■ Work to be completed ■
Put every line of the records below into a numbered list, leaving out the blank lines.

■ Information given ■

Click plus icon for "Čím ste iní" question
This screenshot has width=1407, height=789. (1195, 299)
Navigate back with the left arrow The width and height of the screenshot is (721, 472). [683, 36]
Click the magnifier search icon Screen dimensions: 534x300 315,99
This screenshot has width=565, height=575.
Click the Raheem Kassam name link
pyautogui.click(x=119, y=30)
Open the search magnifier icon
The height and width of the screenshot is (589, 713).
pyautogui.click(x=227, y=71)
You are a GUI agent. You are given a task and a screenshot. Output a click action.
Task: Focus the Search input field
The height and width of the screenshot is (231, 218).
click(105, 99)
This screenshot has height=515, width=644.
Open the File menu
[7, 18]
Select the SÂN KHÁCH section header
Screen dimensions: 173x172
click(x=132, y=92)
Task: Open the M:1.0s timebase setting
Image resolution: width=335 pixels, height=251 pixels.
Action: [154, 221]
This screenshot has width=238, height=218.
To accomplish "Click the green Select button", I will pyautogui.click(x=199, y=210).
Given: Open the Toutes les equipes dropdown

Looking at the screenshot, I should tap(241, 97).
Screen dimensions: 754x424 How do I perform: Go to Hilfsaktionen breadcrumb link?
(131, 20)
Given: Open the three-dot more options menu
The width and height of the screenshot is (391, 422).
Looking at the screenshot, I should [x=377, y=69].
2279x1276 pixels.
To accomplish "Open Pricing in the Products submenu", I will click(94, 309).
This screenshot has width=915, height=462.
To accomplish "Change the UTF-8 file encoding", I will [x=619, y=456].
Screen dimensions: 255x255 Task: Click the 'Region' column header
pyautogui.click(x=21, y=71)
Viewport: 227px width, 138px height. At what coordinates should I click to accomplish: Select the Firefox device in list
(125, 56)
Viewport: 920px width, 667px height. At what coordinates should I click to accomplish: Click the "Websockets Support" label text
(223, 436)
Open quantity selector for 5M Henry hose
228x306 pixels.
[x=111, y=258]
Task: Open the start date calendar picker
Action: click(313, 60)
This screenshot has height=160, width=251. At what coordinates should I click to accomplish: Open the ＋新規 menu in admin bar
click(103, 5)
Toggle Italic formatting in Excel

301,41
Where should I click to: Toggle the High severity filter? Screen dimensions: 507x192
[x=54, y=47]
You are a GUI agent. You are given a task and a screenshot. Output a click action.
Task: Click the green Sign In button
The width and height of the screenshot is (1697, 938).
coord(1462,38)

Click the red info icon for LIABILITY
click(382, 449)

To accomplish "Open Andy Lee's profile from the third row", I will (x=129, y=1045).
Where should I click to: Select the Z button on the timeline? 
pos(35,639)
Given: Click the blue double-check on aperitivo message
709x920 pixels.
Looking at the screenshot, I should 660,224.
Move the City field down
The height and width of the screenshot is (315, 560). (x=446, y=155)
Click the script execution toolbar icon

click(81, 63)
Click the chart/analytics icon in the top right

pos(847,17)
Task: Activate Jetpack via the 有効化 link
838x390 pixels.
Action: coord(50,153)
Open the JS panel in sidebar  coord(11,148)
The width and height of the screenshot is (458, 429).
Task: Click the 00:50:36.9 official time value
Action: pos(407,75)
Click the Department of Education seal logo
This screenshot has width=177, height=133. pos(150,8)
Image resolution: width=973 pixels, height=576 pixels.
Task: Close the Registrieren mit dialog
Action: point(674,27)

■ Solution ■
1. Click plus icon for "Čím ste iní" question
2. This screenshot has width=1407, height=789. (1195, 299)
3. Navigate back with the left arrow The width and height of the screenshot is (721, 472). [683, 36]
4. Click the magnifier search icon Screen dimensions: 534x300 315,99
5. This screenshot has width=565, height=575.
6. Click the Raheem Kassam name link
7. pyautogui.click(x=119, y=30)
8. Open the search magnifier icon
9. The height and width of the screenshot is (589, 713).
10. pyautogui.click(x=227, y=71)
11. You are a GUI agent. You are given a task and a screenshot. Output a click action.
12. Task: Focus the Search input field
13. The height and width of the screenshot is (231, 218).
14. click(105, 99)
15. This screenshot has height=515, width=644.
16. Open the File menu
17. [7, 18]
18. Select the SÂN KHÁCH section header
19. Screen dimensions: 173x172
20. click(x=132, y=92)
21. Task: Open the M:1.0s timebase setting
22. Image resolution: width=335 pixels, height=251 pixels.
23. Action: [154, 221]
24. This screenshot has width=238, height=218.
25. To accomplish "Click the green Select button", I will pyautogui.click(x=199, y=210).
26. Given: Open the Toutes les equipes dropdown
27. Looking at the screenshot, I should tap(241, 97).
28. Screen dimensions: 754x424 How do I perform: Go to Hilfsaktionen breadcrumb link?
29. (131, 20)
30. Given: Open the three-dot more options menu
31. The width and height of the screenshot is (391, 422).
32. Looking at the screenshot, I should [x=377, y=69].
33. 2279x1276 pixels.
34. To accomplish "Open Pricing in the Products submenu", I will click(94, 309).
35. This screenshot has width=915, height=462.
36. To accomplish "Change the UTF-8 file encoding", I will [x=619, y=456].
37. Screen dimensions: 255x255 Task: Click the 'Region' column header
38. pyautogui.click(x=21, y=71)
39. Viewport: 227px width, 138px height. At what coordinates should I click to accomplish: Select the Firefox device in list
40. (125, 56)
41. Viewport: 920px width, 667px height. At what coordinates should I click to accomplish: Click the "Websockets Support" label text
42. (223, 436)
43. Open quantity selector for 5M Henry hose
44. 228x306 pixels.
45. [x=111, y=258]
46. Task: Open the start date calendar picker
47. Action: click(313, 60)
48. This screenshot has height=160, width=251. At what coordinates should I click to accomplish: Open the ＋新規 menu in admin bar
49. click(103, 5)
50. Toggle Italic formatting in Excel
51. 301,41
52. Where should I click to: Toggle the High severity filter? Screen dimensions: 507x192
53. [x=54, y=47]
54. You are a GUI agent. You are given a task and a screenshot. Output a click action.
55. Task: Click the green Sign In button
56. The width and height of the screenshot is (1697, 938).
57. coord(1462,38)
58. Click the red info icon for LIABILITY
59. click(382, 449)
60. To accomplish "Open Andy Lee's profile from the third row", I will (x=129, y=1045).
61. Where should I click to: Select the Z button on the timeline? 
62. pos(35,639)
63. Given: Click the blue double-check on aperitivo message
64. 709x920 pixels.
65. Looking at the screenshot, I should 660,224.
66. Move the City field down
67. The height and width of the screenshot is (315, 560). (x=446, y=155)
68. Click the script execution toolbar icon
69. click(81, 63)
70. Click the chart/analytics icon in the top right
71. pos(847,17)
72. Task: Activate Jetpack via the 有効化 link
73. 838x390 pixels.
74. Action: coord(50,153)
75. Open the JS panel in sidebar  coord(11,148)
76. The width and height of the screenshot is (458, 429).
77. Task: Click the 00:50:36.9 official time value
78. Action: pos(407,75)
79. Click the Department of Education seal logo
80. This screenshot has width=177, height=133. pos(150,8)
81. Image resolution: width=973 pixels, height=576 pixels.
82. Task: Close the Registrieren mit dialog
83. Action: point(674,27)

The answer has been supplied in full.